Craig Wright Scores an Unlikely Win Over $50 Billion Bitcoin Stash

Craig Wright has earned a litigious and brash reputation in the crypto industry. The self-proclaimed Satoshi Nakamoto has made his share of enemies, many criticizing his behavior and love for controversy.

Craig Wright Scores an Unlikely Win Over $50 Billion Bitcoin Stash

But Wright may have just scored the legal win of the century as a long-standing lawsuit against him finally draws to a close.

Finally Off the Hook

Earlier this month, a Florida jury reached a verdict in the years-old case between Wright and the family of former business partner David Kleiman. The jury held that Wright did not owe Kleiman's family half of 1.1 million BTC - worth about $49 billion according to current average prices.

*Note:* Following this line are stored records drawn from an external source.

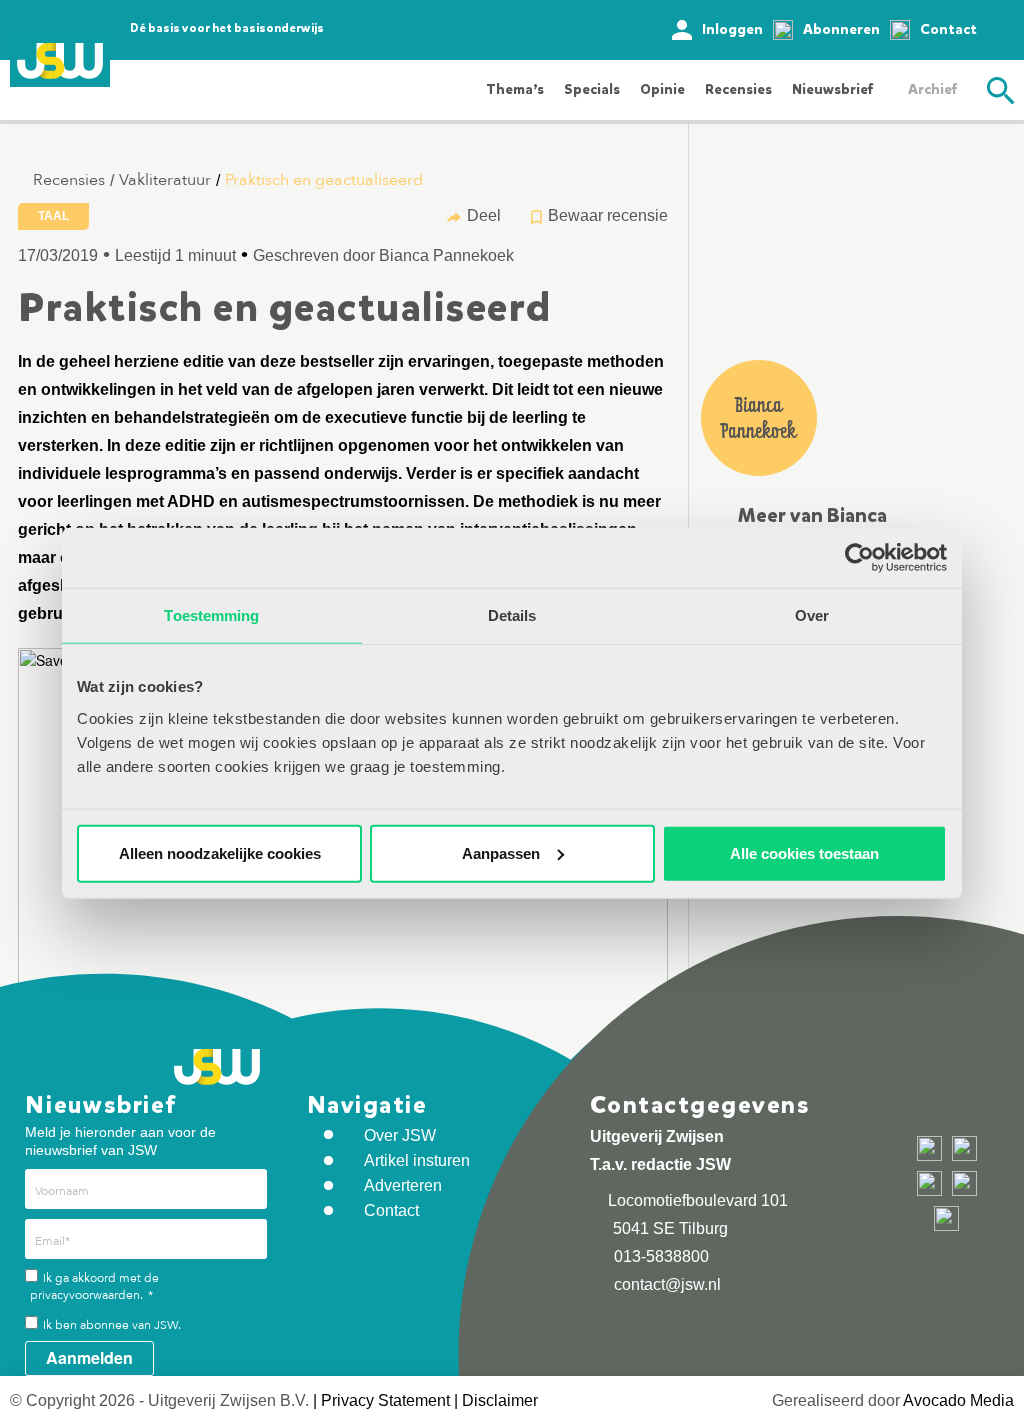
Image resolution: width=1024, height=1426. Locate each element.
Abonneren (841, 29)
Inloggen (732, 29)
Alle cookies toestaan (804, 852)
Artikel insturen (417, 1160)
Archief (932, 89)
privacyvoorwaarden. (86, 1295)
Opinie (662, 89)
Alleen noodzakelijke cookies (220, 852)
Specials (592, 89)
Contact (948, 29)
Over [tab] (812, 615)
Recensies (738, 89)
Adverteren (403, 1185)
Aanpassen (501, 852)
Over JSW (400, 1135)
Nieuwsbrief (832, 89)
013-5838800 (659, 1256)
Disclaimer (500, 1400)
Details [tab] (512, 615)
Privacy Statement (385, 1400)
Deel (484, 215)
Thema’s (515, 89)
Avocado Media (958, 1400)
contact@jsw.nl (665, 1284)
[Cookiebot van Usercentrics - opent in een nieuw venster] (859, 558)
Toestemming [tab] (211, 615)
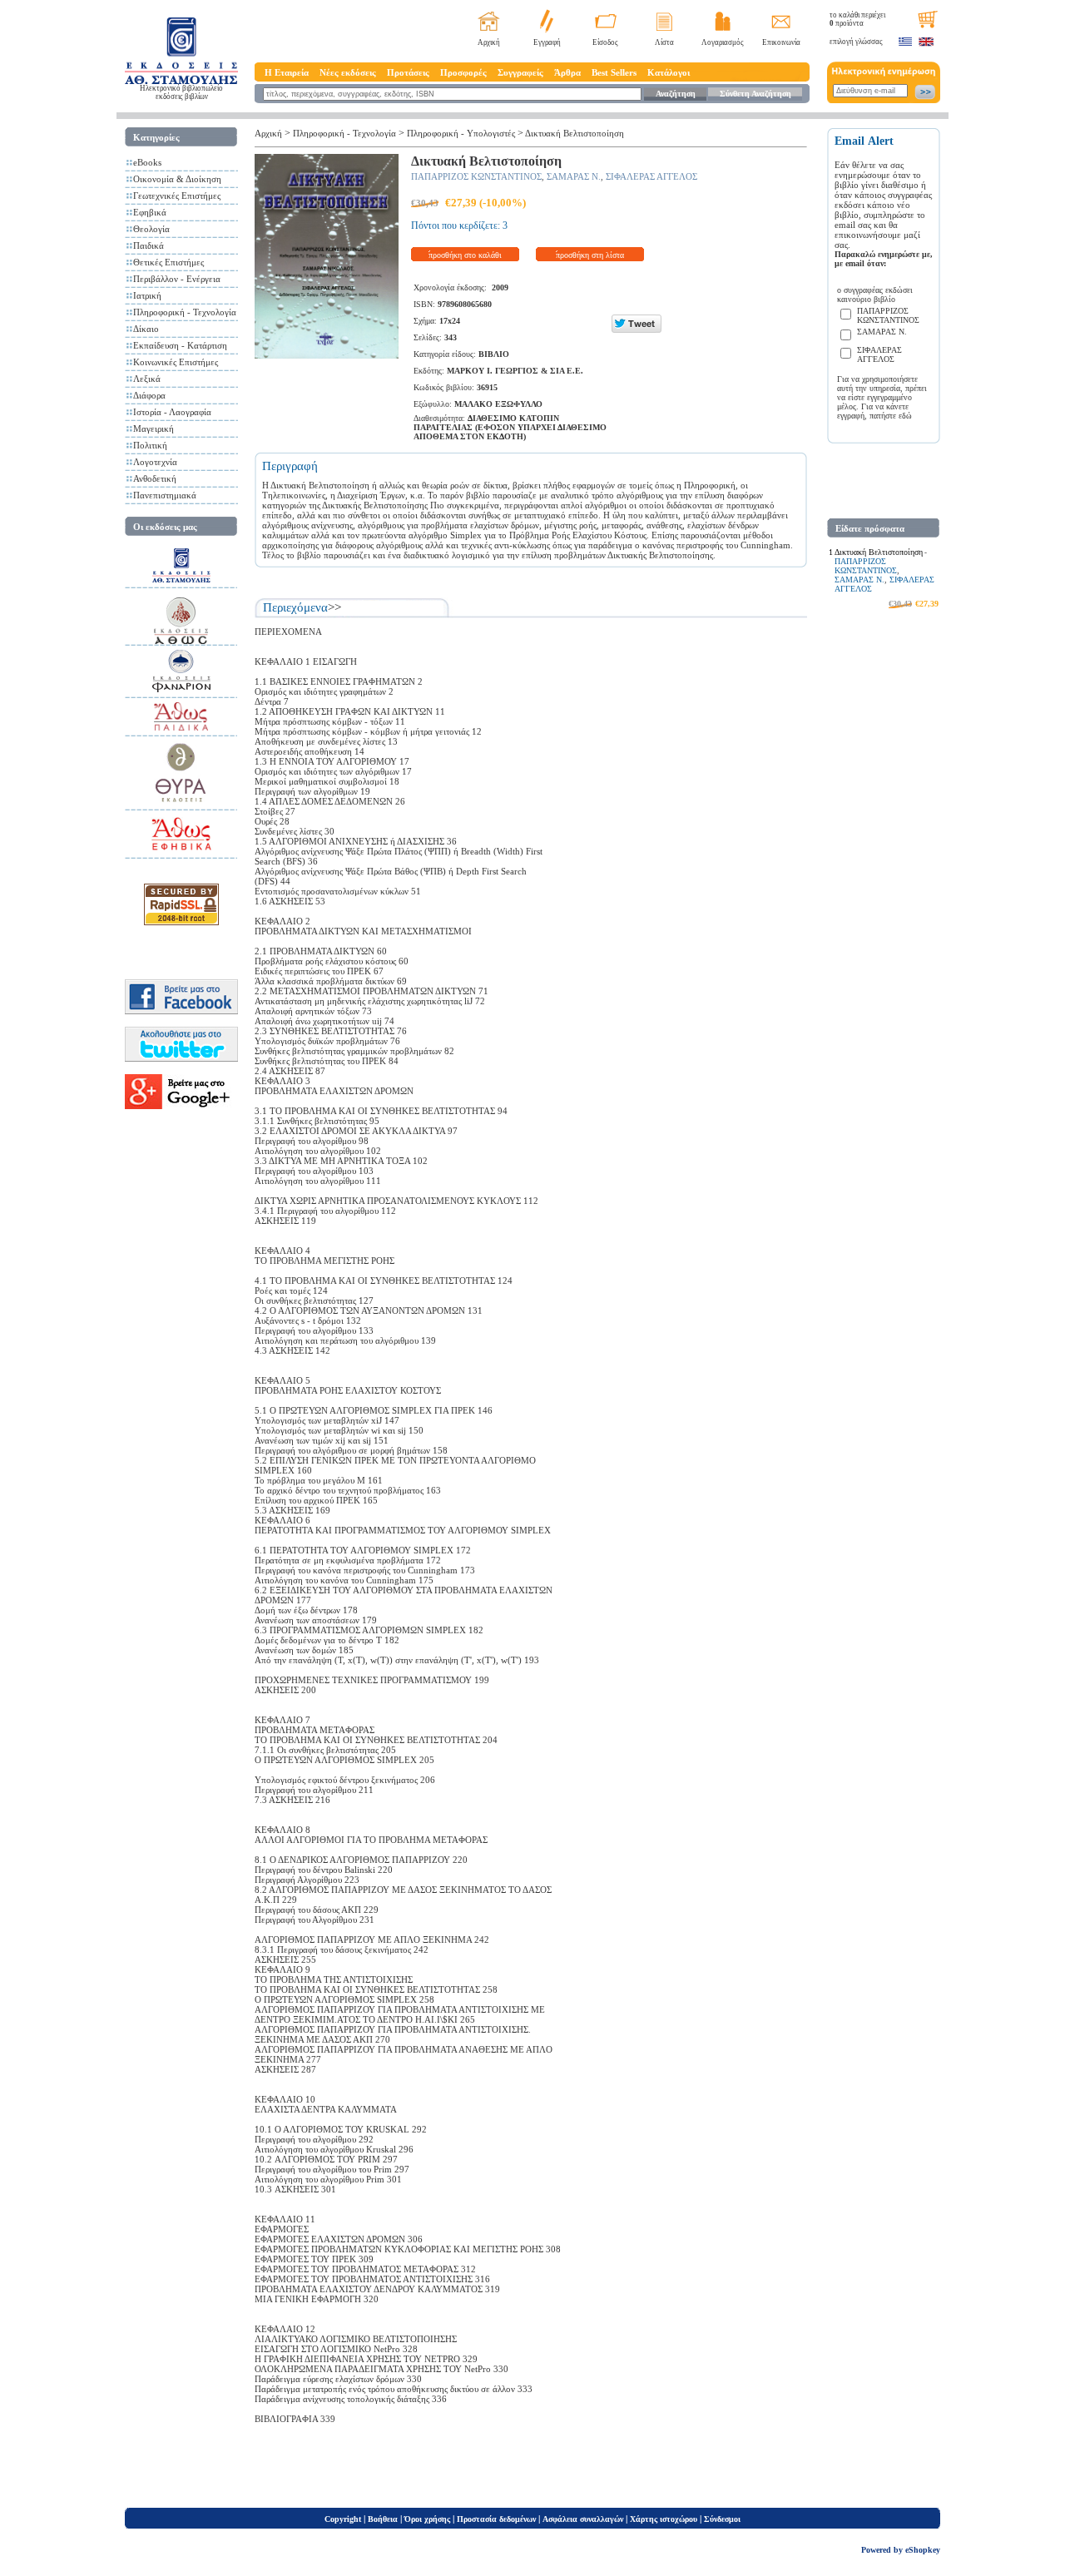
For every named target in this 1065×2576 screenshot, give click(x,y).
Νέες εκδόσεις (348, 72)
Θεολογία (151, 229)
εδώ (905, 415)
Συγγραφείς (520, 72)
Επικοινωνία (781, 42)
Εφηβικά (149, 212)
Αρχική (489, 42)
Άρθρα (567, 72)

The legal case is almost as old as Bitcoin itself. Wright and Kleiman worked together years back, the two of them helping to create Bitcoin itself. Kleiman died in April 2013 from injuries related to a motorcycle accident.

While they worked together on the Bitcoin whitepaper, Wright and Kleiman mined 1.1 million BTC tokens. Following Kleiman's death, his family - led by his older brother, Ira - sued Wright for half the stash.

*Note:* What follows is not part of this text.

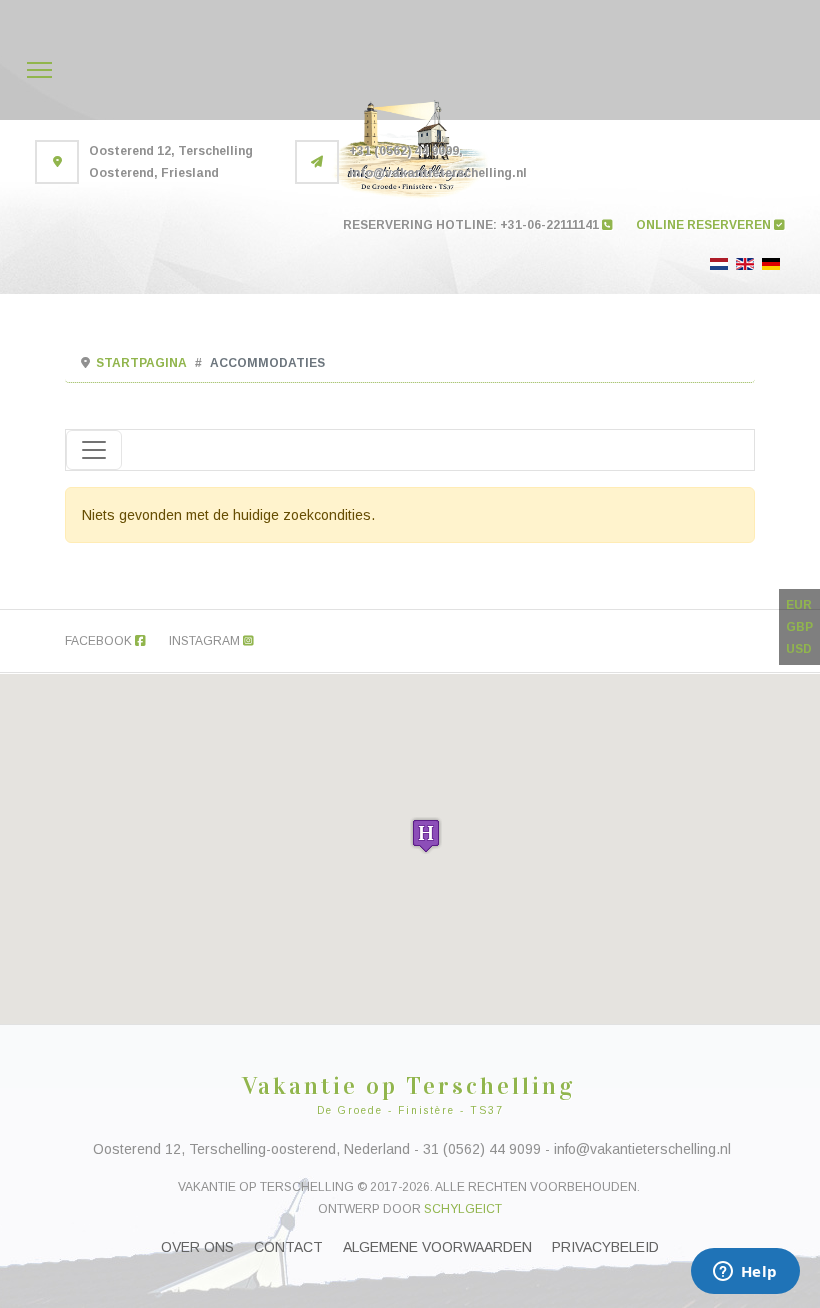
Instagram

The family claimed Kleiman contributed half to the mining and that Wright had promised to help convert Kleiman's share into cash before Wright reneged on his word.

The Bitcoins themselves have been placed in a trust - the Tulip Trust. Wright has claimed difficulty gaining access to the trust. So far, Wright has been held on multiple counts, including plagiarism, perjury, and presenting false evidence. Regardless, he emerged victorious.

Though he retains the billions of dollars in Bitcoin, Wright must pay a joint venture $100 million in intellectual property rights - significantly less than the Kleiman estate expected to receive.

The Kleiman estate has yet to announce whether they will appeal the decision, and Wright himself has yet to comment on the decision.

Wright Can't Turn New Leaf

Wright is now free to pursue other ventures. The computer scientist calls himself Satoshi Nakamoto - the pseudonymous creator of Bitcoin. He takes those who question his claims to court, though Wright loses most of those cases.

Wright could be getting into development work for Bitcoin SV - the cryptocurrency he has fronted as the true iteration of Bitcoin's intent. Bitcoin SV enjoyed some fanfare at launch but hasn't stirred much interest since.

Wright's reputation in the industry hasn't done Bitcoin SV any favors. In 2019, controversy erupted after Wright put a $5,000 bounty on Hodlnaut - a social media crypto commentator who criticized Wright's claims of being Satoshi, calling him a fraud. Wright also issued legal notices for some of his critics - including popular crypto podcast host Peter McCormack.

Binance chief executive Changpeng Zhao tweeted that the exchange could delist BSV if Wright didn't amend his behavior.

Days after Zhao's tweet, Binance announced it had delisted BSV. The exchange said a thorough review of the asset and due diligence resulted in the delisting. Many argued the delisting was simply retaliation for Wright's actions.

Wright took several Bitcoin development organizations - including Bitcoin.org - to court this year, claiming they had published the Bitcoin whitepaper without his consent.

At the time, Wright argued that the organizations had breached his patent rights. In 2019, he filed with the U.S. Patent and Trademark Organization (USPTO) for ownership of the Bitcoin whitepaper, claiming to be the original creator. In its rebuttal statement, the Trademark Office said it didn't recognize anyone as Bitcoin's creator.